The last thing that a dog owner needs to worry about is urine stains. As mentioned before, vigilance with spilled liquids becomes the number one priority with a hardwood floor. If a dog manages to ”sneak” a urine puddle past you, this can be extremely detrimental to the hardwood floor. The detriment is twofold. The first aspect of a dog's urine stain is that a long-term stain is going to smell. Wood is porous and will absorb the urine deeply into itself. The second is that the stain will be dark, sometimes black. If your hardwood is darker in color, then this won't be such a problem. But if your hardwood floor is light in color, there will be a dark stain on your floor. There are many different products available for this kind of issue. If the floor is really light, drops of hydrogen peroxide left overnight are great stain lifters. But this isn't a solution that should be applied to darker hardwood floors. In short, you'll have to pay even closer attention to your dog's comings and goings. Sometimes those rugs and mats that you have left around high traffic areas are housing liquid (possibly even urine), and it is good to be vigilant about checking them. The fact of the matter is that maintaining a hardwood floor with a dog is a lot of work. You will have to pay close attention to your dog's comings and goings as well as his nail length and whether or not he needs to be groomed. You will also need to stay vigilant with sweeping, mopping and vacuuming. The floor will definitely take some damage as a result of your dog, but it will also take damage as a result of you too. Hardwood floors can be maintained with a dog in the household, but there needs to be a deeper consideration of the potential damage a dog can bring.

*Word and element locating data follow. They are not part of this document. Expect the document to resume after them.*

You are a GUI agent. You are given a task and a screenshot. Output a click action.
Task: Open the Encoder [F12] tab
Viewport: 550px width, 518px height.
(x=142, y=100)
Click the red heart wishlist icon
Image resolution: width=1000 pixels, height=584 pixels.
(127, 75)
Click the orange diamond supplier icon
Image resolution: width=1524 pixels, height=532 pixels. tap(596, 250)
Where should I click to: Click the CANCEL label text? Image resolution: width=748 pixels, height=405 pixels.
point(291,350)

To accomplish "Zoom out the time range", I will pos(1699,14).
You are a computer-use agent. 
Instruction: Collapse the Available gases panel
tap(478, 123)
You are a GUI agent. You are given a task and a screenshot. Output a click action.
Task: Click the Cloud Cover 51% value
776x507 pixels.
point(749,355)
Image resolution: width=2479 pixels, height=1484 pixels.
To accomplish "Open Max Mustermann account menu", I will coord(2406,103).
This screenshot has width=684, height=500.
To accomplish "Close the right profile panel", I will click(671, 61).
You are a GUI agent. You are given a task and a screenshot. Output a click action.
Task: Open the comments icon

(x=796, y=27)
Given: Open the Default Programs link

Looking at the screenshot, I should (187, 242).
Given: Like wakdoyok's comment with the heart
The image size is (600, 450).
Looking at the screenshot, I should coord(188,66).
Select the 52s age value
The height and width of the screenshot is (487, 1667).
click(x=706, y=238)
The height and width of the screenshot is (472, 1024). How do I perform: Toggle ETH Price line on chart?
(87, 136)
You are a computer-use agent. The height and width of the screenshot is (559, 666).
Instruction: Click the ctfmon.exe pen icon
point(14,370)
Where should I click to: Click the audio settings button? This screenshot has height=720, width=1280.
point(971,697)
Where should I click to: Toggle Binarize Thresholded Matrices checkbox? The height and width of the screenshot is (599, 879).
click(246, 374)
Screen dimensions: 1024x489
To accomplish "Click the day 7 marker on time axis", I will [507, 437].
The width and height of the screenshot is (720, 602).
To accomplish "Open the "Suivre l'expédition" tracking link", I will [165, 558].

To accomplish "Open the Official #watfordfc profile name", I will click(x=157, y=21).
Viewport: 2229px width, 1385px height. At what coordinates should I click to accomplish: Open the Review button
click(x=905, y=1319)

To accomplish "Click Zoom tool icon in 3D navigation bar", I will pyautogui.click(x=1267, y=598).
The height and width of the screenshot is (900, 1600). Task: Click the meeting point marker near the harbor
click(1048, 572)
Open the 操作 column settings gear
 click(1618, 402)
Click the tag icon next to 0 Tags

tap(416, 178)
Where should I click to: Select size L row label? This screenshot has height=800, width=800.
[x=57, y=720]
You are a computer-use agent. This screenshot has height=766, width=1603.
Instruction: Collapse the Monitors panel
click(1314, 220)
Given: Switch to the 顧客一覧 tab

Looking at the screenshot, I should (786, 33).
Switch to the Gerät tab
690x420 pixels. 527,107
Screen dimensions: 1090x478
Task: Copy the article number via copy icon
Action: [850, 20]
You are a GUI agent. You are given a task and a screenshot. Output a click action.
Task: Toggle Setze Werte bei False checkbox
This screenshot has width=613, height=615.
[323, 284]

For most people the number one concern for flooring isn't the price of purchase but more about the cost of its maintenance. The cost of preserving a solid floor over engineered hardwood flooring equates to a combination of time, labor and money. Solid hardwood flooring needs special care to keep their luster and appearance. Natural wood scratches, fades with age and is prone to warping and even mold should it be exposed to water and moisture for extended periods. After a few years, when the natural wood has weathered a bit, it will be necessary to have the floors resurfaced. This usually involves sanding the wood surface and then re-staining. Unfortunately natural solid wood floors, because of environmental regulations, can't be layered with a coat of polyurethane which could protect it from scratches. Engineered floors is pre-coated which makes it more resistant to scratches and provides for greater longevity. Because engineered flooring is still made with real natural wood, it can be resurfaced if it becomes deeply scratched and its' construction allows it to be used in more highly trafficked areas that may be susceptible to moisture and heat like the kitchen or bathroom. Unlike natural hardwood, engineered flooring would warp or cup when exposed to these elements. This type of flooring is constructed so that their inner core is laid in opposite directions making it immune to atmospheric assaults that would normally cause it to enlarge or shrink creating all kinds of problems.